E. M. Forster Biography and Works.
Edward Morgan Forster (January 1, 1879-June 7, 1970) was an English novelist, short story writer, essayist and a liberalist.
Best known for his ironic and well-plotted novels examining class difference, Forster’s humanistic impulse towards understanding and sympathy may be aptly summed up in the epigraph to his 1910 novel, Howards End: ‘Only connect’.
After having attended the Tonbridge School in Kent, Forster went to King’s College, Cambridge between 1897 and 1901. After leaving the University, he visited Egypt, Germany and India with the classicist Goldsworthy Lowes Dickinson in 1914.
He had five novels published in his lifetime. His first novel was Where Angels Fear to Tread (1905), The Longest Journey (1907), A Room with a View (1908), Howards End (1910), A Passage to India (1924).
He was in India in the early 1920s and The Hill of Devi is his non-fictional account of the trip. After returning from India, he completed his last novel, A Passage to India in 1924, for which he won the James Tait Black Memorial Prize for fiction.
Forster became a successful broadcaster on the BBC Radio in the 1930s and 1940s.
Forster is noted for his use of symbolism as a technique in his novels.

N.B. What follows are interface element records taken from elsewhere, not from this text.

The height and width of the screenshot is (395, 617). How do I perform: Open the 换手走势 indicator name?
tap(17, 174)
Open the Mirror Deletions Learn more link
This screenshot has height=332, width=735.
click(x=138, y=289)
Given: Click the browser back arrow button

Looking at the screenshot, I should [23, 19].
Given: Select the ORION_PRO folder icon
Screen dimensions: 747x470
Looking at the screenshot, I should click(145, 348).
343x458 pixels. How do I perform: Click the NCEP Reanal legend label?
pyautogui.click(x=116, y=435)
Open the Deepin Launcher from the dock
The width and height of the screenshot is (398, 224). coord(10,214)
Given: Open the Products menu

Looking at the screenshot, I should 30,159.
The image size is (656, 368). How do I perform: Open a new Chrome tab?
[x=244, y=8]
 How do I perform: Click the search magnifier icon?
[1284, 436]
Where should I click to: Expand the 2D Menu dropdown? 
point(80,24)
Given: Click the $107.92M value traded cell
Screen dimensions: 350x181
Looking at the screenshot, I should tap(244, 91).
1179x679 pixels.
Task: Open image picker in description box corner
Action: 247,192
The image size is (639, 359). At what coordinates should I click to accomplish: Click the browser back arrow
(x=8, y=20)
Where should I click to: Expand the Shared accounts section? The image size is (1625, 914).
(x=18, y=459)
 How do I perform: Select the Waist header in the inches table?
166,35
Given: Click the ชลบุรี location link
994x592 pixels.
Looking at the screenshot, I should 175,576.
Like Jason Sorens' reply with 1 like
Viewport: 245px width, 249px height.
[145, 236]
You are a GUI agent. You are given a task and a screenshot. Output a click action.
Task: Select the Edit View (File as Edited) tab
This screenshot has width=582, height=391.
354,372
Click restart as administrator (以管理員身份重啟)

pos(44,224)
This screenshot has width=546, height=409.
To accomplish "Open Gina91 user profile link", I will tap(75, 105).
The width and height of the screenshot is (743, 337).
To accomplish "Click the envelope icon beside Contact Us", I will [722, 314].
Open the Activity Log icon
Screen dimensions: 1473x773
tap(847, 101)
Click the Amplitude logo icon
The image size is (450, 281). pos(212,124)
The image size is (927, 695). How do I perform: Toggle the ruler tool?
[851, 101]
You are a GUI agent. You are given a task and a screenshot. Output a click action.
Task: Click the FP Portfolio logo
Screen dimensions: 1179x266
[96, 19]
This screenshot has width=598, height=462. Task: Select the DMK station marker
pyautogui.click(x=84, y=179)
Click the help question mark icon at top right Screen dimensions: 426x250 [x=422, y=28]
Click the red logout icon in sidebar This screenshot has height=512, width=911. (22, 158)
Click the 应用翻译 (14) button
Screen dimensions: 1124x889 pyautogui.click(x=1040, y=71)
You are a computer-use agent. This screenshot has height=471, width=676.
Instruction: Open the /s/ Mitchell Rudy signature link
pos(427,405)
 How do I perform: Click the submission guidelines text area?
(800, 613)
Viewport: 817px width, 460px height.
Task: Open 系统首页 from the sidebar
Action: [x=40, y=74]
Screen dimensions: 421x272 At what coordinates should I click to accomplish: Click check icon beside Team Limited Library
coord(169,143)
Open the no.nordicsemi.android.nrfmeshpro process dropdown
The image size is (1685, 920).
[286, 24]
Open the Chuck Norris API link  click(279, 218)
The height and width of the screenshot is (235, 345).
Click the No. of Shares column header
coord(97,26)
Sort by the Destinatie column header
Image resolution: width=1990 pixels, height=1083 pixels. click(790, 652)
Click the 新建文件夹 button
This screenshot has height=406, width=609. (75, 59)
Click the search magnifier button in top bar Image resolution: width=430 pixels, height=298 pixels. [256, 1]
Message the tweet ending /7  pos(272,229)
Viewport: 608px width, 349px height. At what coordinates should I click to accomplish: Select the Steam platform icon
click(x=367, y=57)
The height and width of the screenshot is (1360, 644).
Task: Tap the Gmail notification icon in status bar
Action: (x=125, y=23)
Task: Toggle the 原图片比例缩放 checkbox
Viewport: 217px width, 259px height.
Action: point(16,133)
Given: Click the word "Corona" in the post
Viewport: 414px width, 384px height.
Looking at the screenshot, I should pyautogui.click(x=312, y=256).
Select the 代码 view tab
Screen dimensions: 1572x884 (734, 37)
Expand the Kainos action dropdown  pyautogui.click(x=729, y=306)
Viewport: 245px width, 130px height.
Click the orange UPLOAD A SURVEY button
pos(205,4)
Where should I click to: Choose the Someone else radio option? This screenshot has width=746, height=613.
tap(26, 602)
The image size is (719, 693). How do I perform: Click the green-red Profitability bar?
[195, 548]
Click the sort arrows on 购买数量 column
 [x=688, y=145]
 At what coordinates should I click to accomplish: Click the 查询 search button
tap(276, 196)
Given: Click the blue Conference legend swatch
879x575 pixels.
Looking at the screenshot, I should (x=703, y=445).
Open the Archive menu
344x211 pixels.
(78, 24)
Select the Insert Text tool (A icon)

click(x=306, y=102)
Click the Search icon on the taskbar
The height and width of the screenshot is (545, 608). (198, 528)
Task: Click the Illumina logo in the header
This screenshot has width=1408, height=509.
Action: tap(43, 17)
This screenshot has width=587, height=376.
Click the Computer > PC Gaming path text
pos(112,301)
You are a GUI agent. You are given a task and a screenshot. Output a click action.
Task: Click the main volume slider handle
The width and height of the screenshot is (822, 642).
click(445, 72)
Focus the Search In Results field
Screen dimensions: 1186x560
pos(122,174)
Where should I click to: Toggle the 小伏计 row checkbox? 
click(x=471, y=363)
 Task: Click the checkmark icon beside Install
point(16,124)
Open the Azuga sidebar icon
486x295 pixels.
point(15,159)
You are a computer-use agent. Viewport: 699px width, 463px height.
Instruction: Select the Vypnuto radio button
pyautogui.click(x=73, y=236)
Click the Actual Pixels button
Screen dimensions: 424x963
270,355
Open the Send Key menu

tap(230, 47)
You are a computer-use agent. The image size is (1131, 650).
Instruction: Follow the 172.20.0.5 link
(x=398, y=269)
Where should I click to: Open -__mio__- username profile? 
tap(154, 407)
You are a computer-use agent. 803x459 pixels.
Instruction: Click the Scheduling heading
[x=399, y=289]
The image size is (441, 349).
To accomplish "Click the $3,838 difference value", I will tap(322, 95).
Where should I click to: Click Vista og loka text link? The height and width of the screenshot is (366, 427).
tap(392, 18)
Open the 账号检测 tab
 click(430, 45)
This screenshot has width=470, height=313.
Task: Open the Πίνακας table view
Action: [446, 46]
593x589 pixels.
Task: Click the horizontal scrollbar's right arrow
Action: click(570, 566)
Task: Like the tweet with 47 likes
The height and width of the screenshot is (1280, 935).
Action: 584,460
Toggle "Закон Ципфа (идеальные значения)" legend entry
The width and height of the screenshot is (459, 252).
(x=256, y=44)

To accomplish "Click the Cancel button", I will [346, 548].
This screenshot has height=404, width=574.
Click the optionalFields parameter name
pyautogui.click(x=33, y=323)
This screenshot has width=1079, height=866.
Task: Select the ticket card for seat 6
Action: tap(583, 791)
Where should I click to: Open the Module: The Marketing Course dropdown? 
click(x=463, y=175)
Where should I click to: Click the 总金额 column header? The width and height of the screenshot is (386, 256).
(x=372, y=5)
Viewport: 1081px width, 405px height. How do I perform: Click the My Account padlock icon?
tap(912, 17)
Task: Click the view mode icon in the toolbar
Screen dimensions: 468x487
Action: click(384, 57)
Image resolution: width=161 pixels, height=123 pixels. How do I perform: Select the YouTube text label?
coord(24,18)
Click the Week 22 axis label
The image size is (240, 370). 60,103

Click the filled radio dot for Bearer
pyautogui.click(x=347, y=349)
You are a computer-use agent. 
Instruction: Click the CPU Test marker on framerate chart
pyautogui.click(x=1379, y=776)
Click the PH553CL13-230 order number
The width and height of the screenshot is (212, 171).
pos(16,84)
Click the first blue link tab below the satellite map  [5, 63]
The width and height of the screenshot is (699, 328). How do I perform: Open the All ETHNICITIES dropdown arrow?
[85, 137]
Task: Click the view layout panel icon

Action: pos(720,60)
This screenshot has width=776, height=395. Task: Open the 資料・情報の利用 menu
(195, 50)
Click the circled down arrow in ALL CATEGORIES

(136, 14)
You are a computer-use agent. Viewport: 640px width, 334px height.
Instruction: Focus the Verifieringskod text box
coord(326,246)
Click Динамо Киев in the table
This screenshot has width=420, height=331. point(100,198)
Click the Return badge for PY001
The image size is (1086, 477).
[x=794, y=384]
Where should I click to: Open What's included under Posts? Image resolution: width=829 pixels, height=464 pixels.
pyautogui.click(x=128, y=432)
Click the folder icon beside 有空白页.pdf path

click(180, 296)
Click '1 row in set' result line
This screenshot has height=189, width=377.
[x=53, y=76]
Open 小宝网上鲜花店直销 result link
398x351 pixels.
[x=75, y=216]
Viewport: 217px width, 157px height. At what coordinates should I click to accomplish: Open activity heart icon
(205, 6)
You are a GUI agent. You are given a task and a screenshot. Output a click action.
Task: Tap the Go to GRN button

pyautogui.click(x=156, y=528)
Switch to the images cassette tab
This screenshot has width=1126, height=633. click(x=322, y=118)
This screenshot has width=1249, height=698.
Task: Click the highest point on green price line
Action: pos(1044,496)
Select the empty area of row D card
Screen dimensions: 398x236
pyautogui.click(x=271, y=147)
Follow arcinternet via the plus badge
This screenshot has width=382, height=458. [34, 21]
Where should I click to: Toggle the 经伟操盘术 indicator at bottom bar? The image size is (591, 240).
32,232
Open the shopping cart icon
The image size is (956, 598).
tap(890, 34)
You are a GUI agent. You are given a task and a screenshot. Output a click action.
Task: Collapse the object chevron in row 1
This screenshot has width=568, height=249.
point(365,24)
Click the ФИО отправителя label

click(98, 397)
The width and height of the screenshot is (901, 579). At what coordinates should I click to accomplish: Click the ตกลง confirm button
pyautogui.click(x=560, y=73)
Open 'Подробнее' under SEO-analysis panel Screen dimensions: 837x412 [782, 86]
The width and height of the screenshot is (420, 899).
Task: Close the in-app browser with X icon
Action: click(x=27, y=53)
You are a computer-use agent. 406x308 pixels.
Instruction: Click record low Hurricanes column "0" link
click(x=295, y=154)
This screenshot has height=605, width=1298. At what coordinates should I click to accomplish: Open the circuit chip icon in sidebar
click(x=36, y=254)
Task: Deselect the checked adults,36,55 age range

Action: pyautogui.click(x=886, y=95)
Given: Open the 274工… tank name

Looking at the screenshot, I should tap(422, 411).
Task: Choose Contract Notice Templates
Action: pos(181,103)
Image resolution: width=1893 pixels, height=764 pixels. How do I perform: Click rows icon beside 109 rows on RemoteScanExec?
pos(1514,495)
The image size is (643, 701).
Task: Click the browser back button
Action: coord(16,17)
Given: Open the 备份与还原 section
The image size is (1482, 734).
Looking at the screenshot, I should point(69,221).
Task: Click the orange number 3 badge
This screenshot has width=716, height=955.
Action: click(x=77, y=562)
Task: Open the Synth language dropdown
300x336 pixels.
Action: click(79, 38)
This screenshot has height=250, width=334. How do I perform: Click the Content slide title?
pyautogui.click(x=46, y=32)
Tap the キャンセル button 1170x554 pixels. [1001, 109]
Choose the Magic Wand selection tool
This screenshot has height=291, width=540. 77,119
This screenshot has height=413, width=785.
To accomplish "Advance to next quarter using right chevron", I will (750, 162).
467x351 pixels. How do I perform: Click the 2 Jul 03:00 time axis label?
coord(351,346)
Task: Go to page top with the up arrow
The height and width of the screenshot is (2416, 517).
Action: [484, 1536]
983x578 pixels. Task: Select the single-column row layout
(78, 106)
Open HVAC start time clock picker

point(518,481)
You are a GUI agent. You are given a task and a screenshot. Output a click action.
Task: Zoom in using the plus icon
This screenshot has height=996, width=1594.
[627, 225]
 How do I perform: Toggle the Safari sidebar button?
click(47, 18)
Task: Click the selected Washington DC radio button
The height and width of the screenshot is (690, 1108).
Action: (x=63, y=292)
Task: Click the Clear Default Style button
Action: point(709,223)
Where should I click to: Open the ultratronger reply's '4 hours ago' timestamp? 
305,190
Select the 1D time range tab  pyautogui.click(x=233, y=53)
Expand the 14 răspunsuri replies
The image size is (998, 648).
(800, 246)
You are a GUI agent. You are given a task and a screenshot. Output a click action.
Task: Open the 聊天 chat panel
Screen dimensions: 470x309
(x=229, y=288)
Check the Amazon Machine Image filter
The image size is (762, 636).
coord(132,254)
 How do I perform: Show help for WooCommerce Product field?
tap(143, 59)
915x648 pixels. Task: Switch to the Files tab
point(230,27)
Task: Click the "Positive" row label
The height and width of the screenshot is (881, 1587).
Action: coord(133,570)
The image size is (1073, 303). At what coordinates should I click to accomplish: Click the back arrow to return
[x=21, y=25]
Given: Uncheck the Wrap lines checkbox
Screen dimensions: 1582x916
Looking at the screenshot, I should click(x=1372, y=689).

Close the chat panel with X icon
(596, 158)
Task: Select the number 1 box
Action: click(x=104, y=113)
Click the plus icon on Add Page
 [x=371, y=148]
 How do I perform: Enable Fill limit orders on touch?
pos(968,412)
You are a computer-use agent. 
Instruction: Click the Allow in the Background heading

He has been criticised for his attachment to mysticism. One example of his symbolism is the “wych elm tree’ in Howards End and Mrs Moore’ in A Passage to India has a mystical link with the past and a striking ability to connect with people from beyond their own circles.
Trivia
His name was officially registered as Henry Morgan Forster but at his baptism, he was accidentally named Edward Morgan Forster.